What you should do >>
Your answer should hold only the lines from the one containing "The height and" through the last line below, copied exactly; pictures stay out.

Records provided >>
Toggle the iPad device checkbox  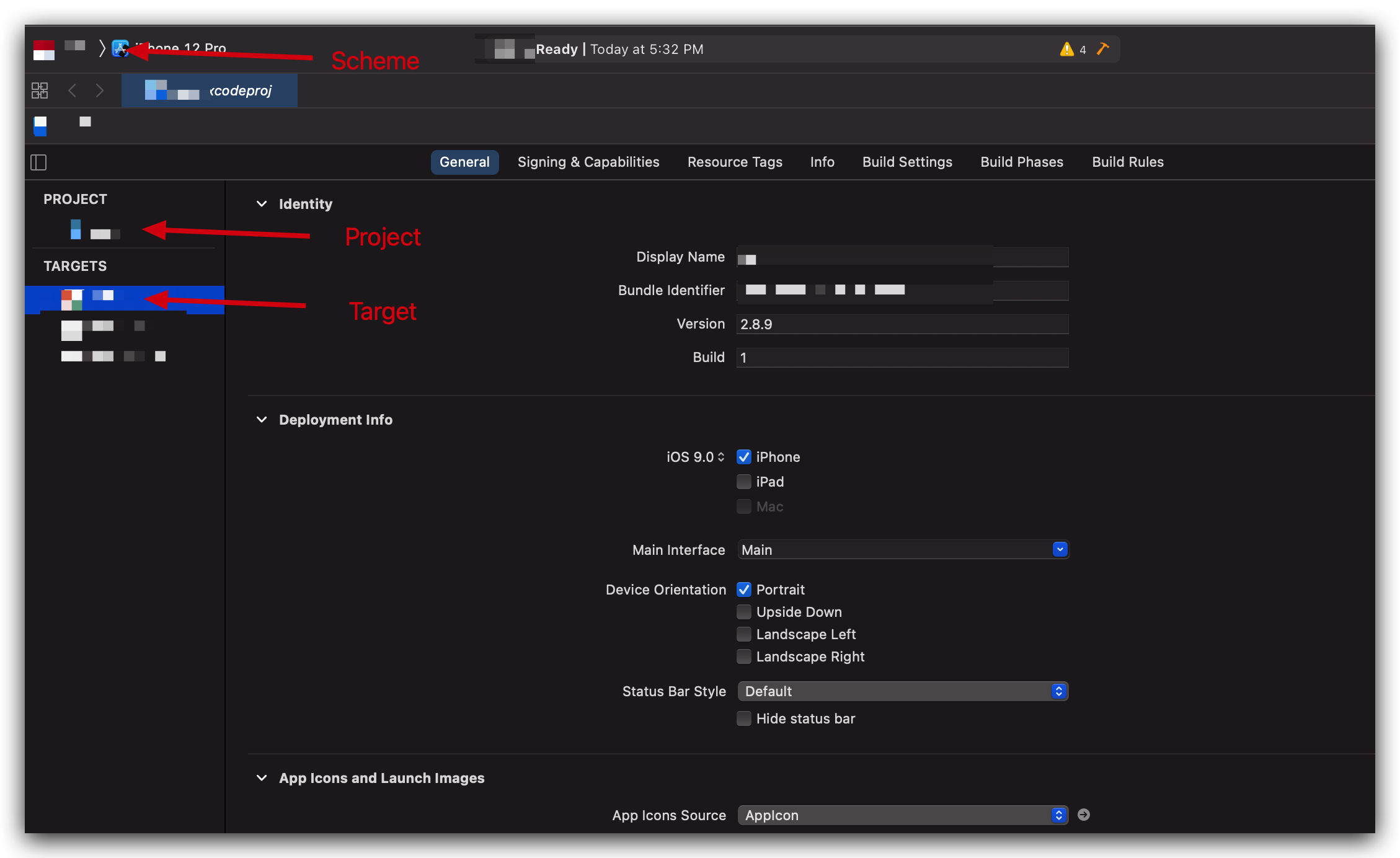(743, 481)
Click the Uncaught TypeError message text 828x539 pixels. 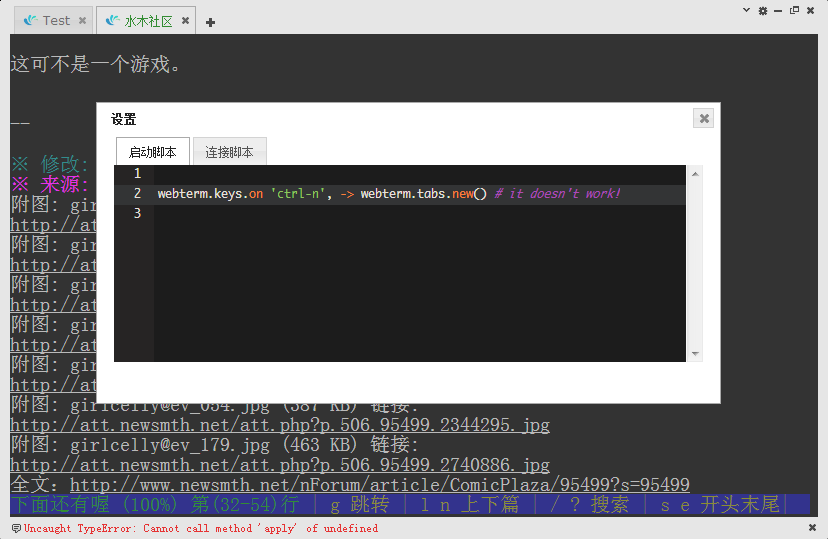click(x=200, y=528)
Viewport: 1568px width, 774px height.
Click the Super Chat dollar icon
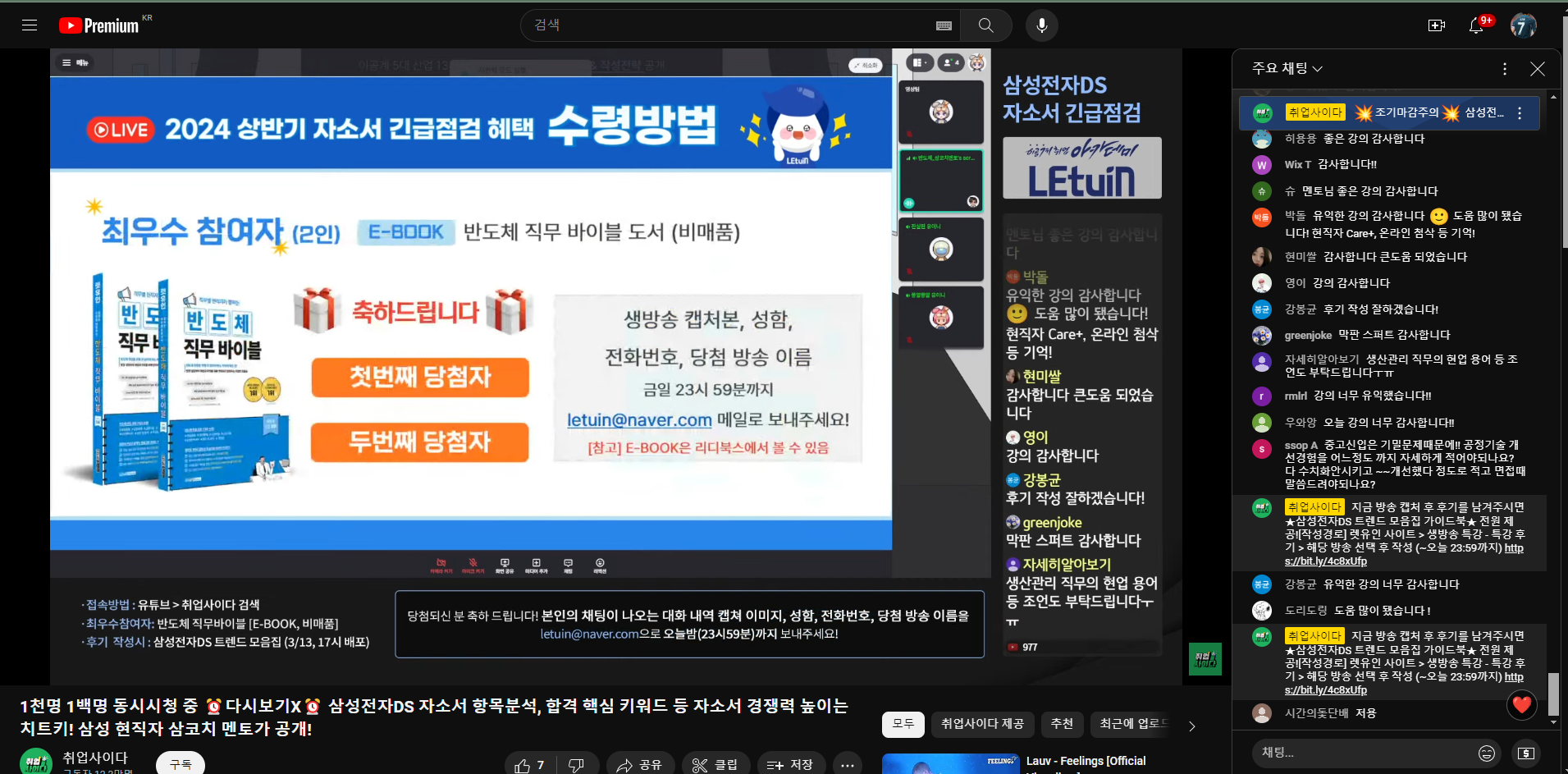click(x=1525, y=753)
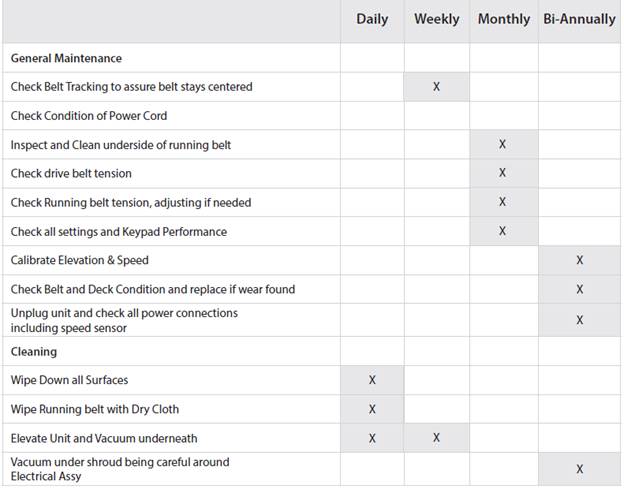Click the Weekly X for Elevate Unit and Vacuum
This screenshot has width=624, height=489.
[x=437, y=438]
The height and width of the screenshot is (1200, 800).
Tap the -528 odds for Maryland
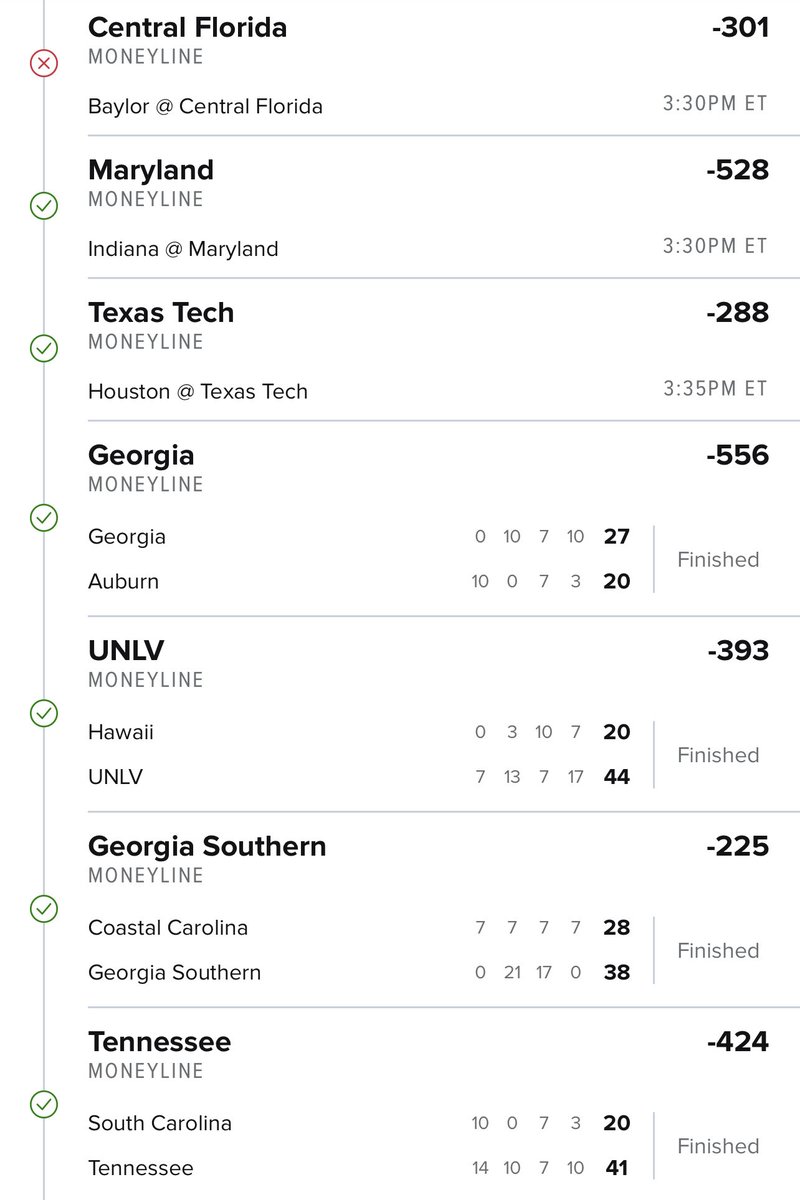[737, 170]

Solution >>
The height and width of the screenshot is (1200, 800).
Tap the -528 odds for Maryland
[737, 170]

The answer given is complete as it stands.